My dh's cousin (more like SIL) didn't for her son initially. They did it primarily to stay off the grid and avoid governmental interference. You can't claim the deduction without them, but they didn't owe any taxes anyway, so that wasn't an issue for them.

Now, due to a divorce and the need for health insurance for him, the dad (who has custody) is having to go through the process of trying to get it and it is a PITA since he was born in a different state than they now reside. (BTW, getting a SSN was something they both agreed to and is not an issue of contention between them...in fact, it is an entirely ammicable divorce..they just needed to follow different paths)

I know he is a member here, but he doesn't have ready access to a computer so he doesn't post much, but I hope he can give a more thorough explanation. I know it was a well thought out decision and believe they are only obtaining it now because of the change of circumstances and they feel rather "forced" to.


----------



## applejuice (Oct 8, 2002)

First let me say that I got a SSN for all of my four homeborn children.

The reason that someone may not want to get one for their child is because the SSN is a complete record of who you are and where you have been.

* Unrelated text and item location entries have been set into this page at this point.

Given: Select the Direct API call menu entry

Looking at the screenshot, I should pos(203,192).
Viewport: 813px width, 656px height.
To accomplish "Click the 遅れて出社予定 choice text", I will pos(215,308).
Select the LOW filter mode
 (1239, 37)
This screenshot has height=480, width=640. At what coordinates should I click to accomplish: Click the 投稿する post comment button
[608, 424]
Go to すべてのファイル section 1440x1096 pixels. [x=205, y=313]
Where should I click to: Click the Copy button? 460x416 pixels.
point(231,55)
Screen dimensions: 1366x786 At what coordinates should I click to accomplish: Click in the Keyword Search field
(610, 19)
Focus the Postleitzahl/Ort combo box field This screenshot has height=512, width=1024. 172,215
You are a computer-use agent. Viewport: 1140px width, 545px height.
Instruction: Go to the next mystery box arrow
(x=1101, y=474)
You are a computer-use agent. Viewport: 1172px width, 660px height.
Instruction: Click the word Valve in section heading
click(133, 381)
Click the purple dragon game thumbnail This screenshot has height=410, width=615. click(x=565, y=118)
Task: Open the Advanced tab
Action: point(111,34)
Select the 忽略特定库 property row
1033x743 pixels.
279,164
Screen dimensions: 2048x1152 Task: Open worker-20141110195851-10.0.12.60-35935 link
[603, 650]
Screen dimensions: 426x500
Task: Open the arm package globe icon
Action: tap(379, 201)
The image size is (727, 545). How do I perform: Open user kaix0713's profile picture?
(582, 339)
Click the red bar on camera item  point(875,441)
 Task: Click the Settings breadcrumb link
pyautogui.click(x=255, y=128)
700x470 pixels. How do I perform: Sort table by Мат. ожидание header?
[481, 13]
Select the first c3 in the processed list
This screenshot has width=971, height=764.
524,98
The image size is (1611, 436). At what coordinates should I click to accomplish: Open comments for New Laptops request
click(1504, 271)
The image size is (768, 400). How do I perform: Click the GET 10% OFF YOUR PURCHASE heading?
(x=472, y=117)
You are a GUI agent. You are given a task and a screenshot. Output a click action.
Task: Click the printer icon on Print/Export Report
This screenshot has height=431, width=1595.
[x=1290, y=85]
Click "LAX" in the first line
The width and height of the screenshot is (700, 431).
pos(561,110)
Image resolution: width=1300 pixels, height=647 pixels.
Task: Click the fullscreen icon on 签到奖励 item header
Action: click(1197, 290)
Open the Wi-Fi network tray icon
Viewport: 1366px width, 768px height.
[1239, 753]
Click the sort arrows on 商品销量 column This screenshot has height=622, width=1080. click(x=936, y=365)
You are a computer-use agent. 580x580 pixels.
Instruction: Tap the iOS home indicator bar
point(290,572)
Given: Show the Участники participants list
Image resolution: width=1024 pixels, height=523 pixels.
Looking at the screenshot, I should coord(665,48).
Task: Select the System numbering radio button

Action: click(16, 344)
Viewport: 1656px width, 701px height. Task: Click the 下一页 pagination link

W/ someone's SSN, you know when and where they were born, when and where they went to school, when and where they first worked, how much $ they made, where they went to college, what degrees they have, credit rating, criminal records, automobile accidents, traffic tickets, driving record (since most states use the SSN for the DL#), law suits, bank accounts, property owned, marriages, divorces, military service record (since the military uses the SSN# for their identification number), # offspring.

This may be convenient for some, but for me, I do not want just anyone, especially government officials, to have unlimited access to everything about me. Also getting rid of wrong information is a PITA.

I am a landlord, and I use the SSN with permission to check the credit of prospective tenants. I know with an additional fee, I can find out almost anything about a prospective tenant.

The SSN# is in three parts: the first part is a government code for the state you applied in. This may have changed to the state you were born in since most people apply for their child at birth; the second part is a government code for the year you were born or applied for your SSN#; the third and last part, the four numbers, is actually YOUR identification number.

People who do not apply for a SSN# for their child are making a political statement, I feel. They cannot use their child as a deduction on their income taxes, and perhaps they plan to homeschool their child also.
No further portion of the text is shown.